Is Beaverton a safe place to live?
For most residents, yes — particularly in the southwest neighborhoods where homeownership rates are high and commercial density is low. The citywide statistics are pulled upward by property crime concentrated in commercial corridors, while large swaths of the city's residential areas see very low incident rates. Beaverton is substantially safer than Portland across every major crime category.
What parts of Beaverton have the highest crime?
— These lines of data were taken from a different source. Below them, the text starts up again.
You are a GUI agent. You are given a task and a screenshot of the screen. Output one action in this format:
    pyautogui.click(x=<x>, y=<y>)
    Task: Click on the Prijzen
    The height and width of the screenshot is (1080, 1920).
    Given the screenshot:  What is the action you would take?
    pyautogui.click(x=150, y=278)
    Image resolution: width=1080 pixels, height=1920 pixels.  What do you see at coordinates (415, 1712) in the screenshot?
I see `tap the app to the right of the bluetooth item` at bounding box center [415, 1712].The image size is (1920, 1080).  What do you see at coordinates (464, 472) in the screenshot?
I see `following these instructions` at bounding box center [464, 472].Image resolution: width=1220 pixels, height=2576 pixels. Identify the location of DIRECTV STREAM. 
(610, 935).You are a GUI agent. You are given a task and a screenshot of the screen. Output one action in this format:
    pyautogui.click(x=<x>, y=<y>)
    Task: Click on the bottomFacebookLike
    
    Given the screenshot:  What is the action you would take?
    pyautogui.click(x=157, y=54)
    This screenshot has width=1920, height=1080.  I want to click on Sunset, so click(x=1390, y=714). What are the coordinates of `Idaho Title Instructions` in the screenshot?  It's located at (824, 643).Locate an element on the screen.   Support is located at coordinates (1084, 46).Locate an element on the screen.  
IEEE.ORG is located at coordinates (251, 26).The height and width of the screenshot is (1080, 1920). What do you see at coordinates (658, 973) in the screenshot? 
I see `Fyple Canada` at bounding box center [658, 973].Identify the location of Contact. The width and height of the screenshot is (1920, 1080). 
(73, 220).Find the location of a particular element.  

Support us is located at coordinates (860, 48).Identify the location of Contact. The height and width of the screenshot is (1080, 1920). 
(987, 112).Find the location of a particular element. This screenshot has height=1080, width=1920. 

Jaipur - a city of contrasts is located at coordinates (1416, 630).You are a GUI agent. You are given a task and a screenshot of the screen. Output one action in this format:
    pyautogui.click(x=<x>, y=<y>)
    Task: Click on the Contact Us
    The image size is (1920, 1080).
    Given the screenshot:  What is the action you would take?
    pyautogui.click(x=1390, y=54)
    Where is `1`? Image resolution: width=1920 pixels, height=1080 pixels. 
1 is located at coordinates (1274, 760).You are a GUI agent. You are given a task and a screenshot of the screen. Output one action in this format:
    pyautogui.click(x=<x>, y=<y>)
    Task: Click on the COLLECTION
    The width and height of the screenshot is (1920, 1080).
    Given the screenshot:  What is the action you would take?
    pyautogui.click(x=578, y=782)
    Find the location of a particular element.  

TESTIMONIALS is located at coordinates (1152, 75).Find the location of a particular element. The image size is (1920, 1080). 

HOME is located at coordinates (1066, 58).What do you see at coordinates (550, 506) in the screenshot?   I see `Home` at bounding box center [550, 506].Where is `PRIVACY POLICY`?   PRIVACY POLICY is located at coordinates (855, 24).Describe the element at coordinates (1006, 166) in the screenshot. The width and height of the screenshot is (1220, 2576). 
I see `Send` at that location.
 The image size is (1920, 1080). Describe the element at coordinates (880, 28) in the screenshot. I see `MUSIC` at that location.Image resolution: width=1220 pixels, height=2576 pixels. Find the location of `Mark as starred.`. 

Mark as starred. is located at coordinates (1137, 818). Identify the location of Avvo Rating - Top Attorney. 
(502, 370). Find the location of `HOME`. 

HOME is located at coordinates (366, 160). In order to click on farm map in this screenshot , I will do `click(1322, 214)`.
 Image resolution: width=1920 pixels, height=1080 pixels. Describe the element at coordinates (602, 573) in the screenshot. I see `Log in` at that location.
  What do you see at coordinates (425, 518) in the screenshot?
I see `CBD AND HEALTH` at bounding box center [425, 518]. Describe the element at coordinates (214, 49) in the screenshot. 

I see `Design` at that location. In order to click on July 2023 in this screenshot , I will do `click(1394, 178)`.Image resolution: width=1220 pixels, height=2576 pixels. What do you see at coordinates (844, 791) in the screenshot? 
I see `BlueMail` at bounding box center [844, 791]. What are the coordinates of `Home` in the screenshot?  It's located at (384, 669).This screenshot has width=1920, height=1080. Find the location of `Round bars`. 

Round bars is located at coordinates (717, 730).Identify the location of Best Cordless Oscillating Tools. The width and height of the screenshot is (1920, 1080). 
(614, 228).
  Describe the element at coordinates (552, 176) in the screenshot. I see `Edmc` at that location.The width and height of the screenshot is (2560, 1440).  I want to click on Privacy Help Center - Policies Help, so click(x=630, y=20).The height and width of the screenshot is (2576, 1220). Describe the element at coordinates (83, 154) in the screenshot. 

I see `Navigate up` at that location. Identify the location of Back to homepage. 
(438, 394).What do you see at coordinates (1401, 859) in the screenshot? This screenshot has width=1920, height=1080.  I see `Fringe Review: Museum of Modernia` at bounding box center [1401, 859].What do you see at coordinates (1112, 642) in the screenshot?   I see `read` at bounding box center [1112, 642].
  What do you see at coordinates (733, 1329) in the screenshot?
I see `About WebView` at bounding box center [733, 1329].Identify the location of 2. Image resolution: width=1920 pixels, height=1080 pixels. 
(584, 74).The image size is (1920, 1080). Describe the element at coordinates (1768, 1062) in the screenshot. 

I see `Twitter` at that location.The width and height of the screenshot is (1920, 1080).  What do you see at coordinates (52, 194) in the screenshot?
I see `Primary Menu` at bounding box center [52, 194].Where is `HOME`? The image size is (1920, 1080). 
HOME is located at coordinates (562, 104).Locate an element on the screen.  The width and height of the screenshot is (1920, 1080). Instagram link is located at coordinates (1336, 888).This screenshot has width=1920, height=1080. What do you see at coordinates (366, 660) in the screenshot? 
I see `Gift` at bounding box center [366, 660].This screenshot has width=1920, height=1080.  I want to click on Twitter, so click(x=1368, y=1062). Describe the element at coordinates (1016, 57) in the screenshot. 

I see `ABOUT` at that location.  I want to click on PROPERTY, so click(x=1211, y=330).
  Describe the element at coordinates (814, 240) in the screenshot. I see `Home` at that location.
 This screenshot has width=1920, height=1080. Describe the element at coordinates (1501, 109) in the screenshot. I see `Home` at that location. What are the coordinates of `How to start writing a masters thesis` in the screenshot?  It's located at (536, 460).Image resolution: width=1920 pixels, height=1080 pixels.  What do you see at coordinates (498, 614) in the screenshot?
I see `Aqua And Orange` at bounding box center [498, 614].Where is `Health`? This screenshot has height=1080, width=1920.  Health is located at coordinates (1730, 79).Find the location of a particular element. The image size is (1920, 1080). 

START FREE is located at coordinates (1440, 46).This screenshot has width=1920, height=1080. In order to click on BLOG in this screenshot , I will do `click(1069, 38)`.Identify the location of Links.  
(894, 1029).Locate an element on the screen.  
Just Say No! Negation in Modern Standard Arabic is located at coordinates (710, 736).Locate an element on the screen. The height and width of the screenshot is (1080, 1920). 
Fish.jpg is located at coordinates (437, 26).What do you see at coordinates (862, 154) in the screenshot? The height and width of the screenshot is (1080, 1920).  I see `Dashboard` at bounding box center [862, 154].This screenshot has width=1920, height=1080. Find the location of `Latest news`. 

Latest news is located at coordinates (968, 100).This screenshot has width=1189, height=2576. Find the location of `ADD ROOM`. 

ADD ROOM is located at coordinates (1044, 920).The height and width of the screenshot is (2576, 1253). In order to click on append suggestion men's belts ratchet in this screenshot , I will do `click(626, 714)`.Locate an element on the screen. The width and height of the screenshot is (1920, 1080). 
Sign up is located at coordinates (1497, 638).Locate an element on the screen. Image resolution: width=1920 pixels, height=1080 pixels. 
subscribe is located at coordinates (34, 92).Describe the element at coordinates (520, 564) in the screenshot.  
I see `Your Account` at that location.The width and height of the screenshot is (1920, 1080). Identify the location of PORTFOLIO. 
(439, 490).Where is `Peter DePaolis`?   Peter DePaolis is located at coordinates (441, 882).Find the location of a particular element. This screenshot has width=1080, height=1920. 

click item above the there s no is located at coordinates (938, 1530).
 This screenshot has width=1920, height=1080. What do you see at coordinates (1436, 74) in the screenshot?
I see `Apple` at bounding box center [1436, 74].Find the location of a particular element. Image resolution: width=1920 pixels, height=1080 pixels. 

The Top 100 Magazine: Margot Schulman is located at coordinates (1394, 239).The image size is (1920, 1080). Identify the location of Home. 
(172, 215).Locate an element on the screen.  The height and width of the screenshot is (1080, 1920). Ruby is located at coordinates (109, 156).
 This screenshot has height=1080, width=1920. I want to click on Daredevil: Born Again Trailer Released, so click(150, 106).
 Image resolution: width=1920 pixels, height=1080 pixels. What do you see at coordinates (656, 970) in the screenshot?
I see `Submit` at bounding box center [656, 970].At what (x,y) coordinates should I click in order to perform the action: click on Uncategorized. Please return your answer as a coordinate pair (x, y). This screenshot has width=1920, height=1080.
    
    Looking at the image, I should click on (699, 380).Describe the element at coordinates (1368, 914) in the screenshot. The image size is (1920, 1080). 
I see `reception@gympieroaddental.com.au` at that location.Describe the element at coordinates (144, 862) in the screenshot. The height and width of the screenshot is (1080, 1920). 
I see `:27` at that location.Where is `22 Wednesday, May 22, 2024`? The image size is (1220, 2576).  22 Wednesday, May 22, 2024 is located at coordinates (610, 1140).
Central Beaverton — particularly the areas near Beaverton TC MAX station and along Canyon Road — consistently accounts for a disproportionate share of citywide property crime reports. This reflects the commercial density and high foot traffic in those zones rather than residential danger, but buyers seeking the quietest possible environment should look to the southwest quadrant instead.
How does Beaverton compare to nearby Hillsboro or Tigard for safety?
All three cities operate in a similar safety range, with violent crime rates between 3.1 and 3.4 per 1,000 residents and property crime in the low-to-mid 20s per 1,000. Hillsboro and Tigard have slightly lower property crime counts in some analyses, likely reflecting less MAX-adjacent commercial density. The differences are meaningful at the margin but shouldn't be the deciding factor between the three cities — neighborhood selection within any of them matters more than the citywide comparison.